Dr. Harold Dean Trulear is an associate professor of applied theology at Howard University’s School of Divinity, as well as the director of the Healing Communities Prison Ministry and Reentry Project in Philadelphia. He’s also a longtime colleague of Johnson’s. In an email response to UrbanFaith, Trulear said he thinks the Wall Street Journal review is “honest and fair.” He added that, as a fellow social scientist, he has “found it best to … use data to be suggestive, but not conclusive.”
“I use Johnson’s work, my own research in religion and social behavior, and the work of others to point academics, researchers, and policy makers toward religion and religious institutions as valuable contributors to our common good. But I always stop short of saying ‘religion works,’ precisely because it is God — not human religious activity — that has true efficacy,” Trulear wrote.
“As a person of faith, my ultimate allegiance is to Christ and His Kingdom, and my sociological training is but a tool for His use.
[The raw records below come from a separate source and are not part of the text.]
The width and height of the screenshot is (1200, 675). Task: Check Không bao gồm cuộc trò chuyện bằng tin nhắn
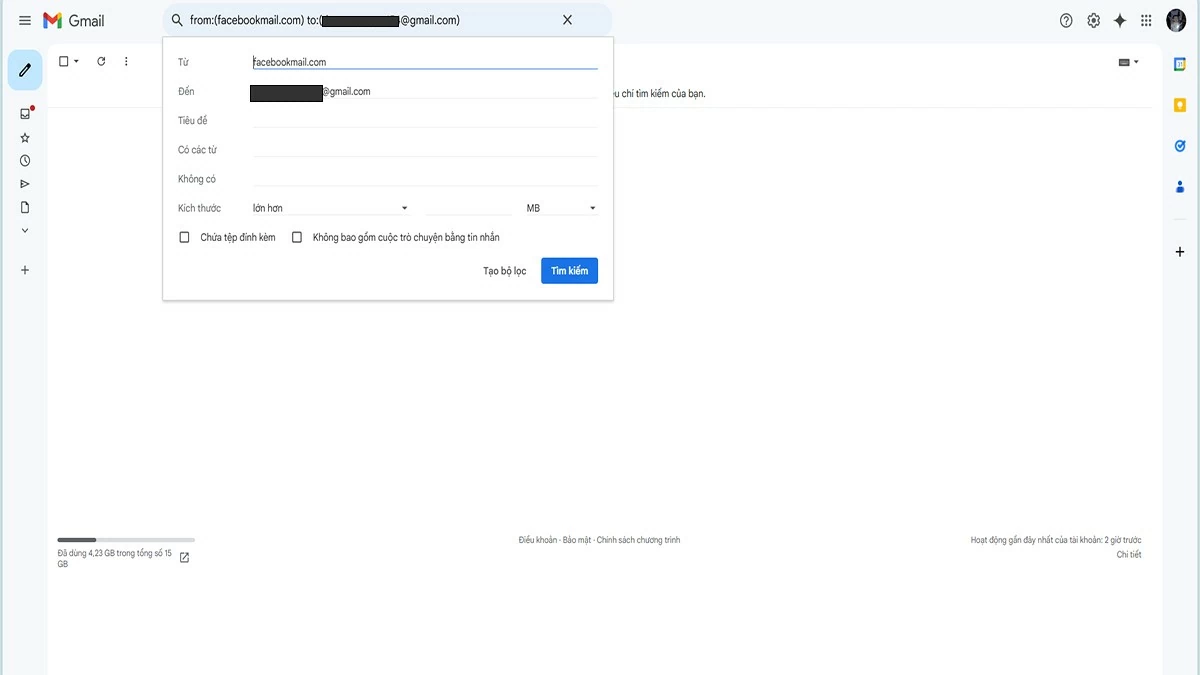pos(297,236)
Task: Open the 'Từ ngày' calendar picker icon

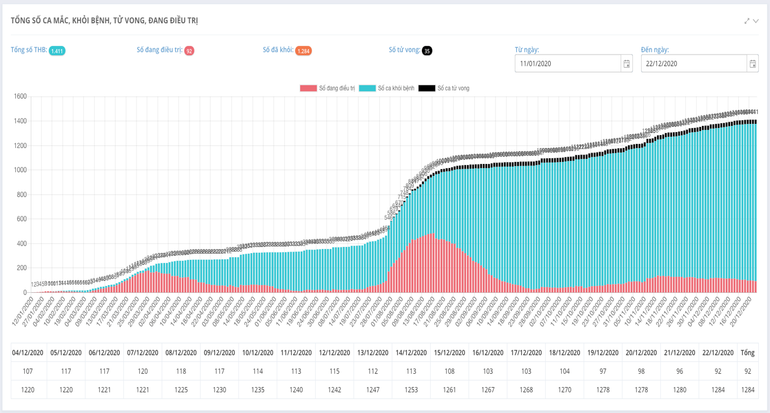Action: pos(626,64)
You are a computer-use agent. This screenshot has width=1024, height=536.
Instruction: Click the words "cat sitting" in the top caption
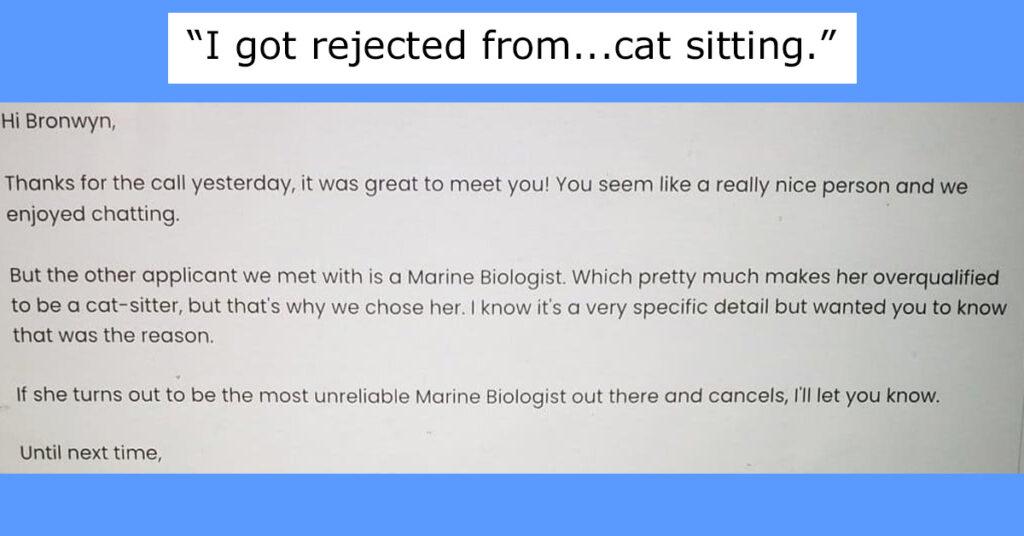tap(714, 48)
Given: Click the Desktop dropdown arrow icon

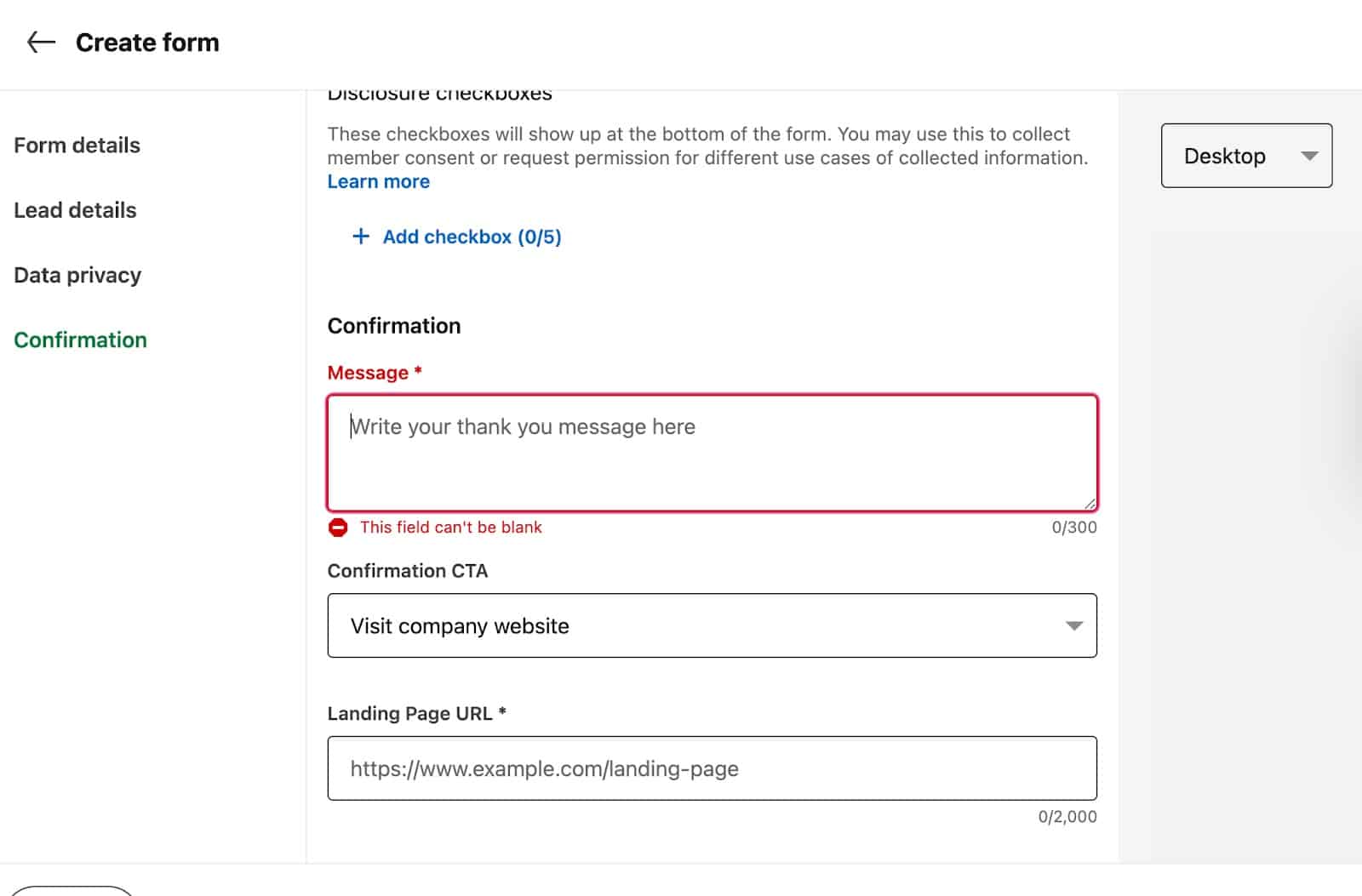Looking at the screenshot, I should click(x=1309, y=156).
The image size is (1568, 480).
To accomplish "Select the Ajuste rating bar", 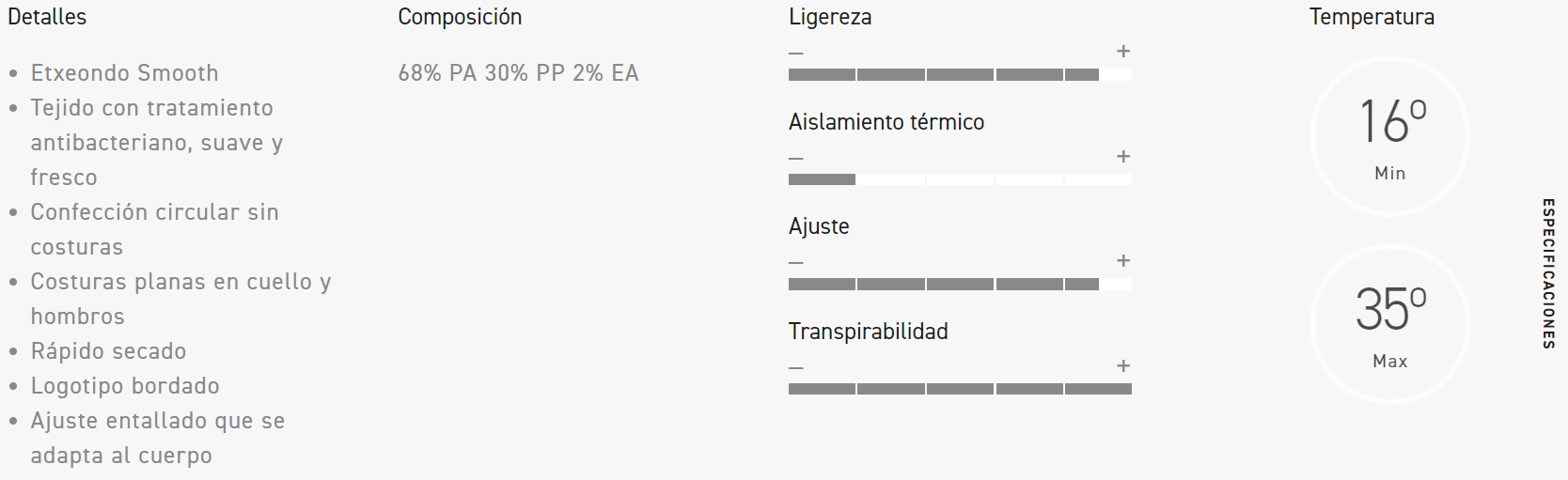I will click(960, 284).
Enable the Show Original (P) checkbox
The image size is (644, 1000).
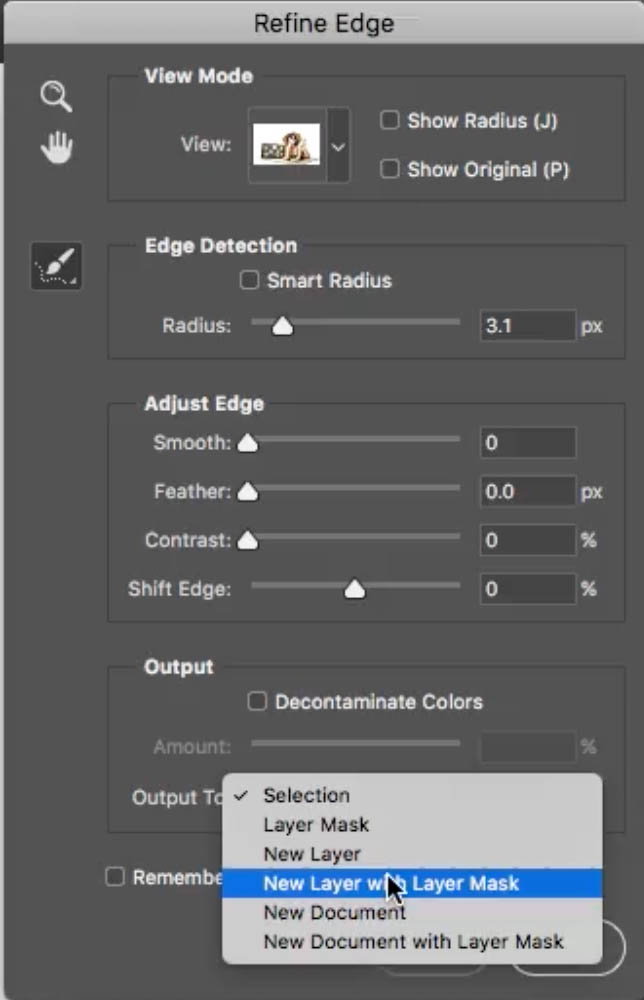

That said, I do not rely on sociology to ‘prove’ the effectiveness of religion or Christianity,” he added. “The whole idea of Christian ‘proofs’ is a late phenomenon in Christian history, coinciding with the scientific age, and the faith’s unfortunate sense that it needed to be scientific to have validity. I use social science to point in the direction of religion’s efficacy concering crime reduction, but strict cause-and-effect language is inconsistent with Christian faith, whether in social science or in prosperity ‘name it and claim it’ theology.”
Wilson’s review mentions Prison Fellowship as the largest effort to increase the religiosity of “convicted offenders.” The Christian organization utilizes a three-stage approach that includes Bible study, community service, and commitment to a church and mentors upon release.
“Johnson looked at the program’s effectiveness in Texas and found that those who completed all three phases were much less likely to be arrested or incarcerated for a new crime than those who dropped out. The key question is whether the inmates who go through all three phases differ in other ways from those who never join the program or drop out early,” writes Wilson. He concludes that in an earlier study Johnson found “no difference between Fellowship and non-Fellowship groups over an eight-year period except for those members of the program who worked hard at Bible studies” and then “the effect lasted for only two or three years after prisoners’ release.”
Prison Fellowship founder Chuck Colson responded to Wilson’s review in a Breakpoint commentary that praised Johnson’s work.
“What Johnson’s book More God, Less Crime shows so clearly, is that we’ve been right all along: The Gospel changes lives, and it’s the best hope for keeping men and women out of prison,” wrote Colson.
But Trulear would temper any enthusiasm about the book with this caution: “As valuable as Johnson’s work is — and it is extremely valuable in pointing us to religious institutions and behavior as available loci in the fight against crime — people of faith must remember that their ultimate allegiance is not to what works, but to what is best and right. The answers to these two questions will not always coincide.”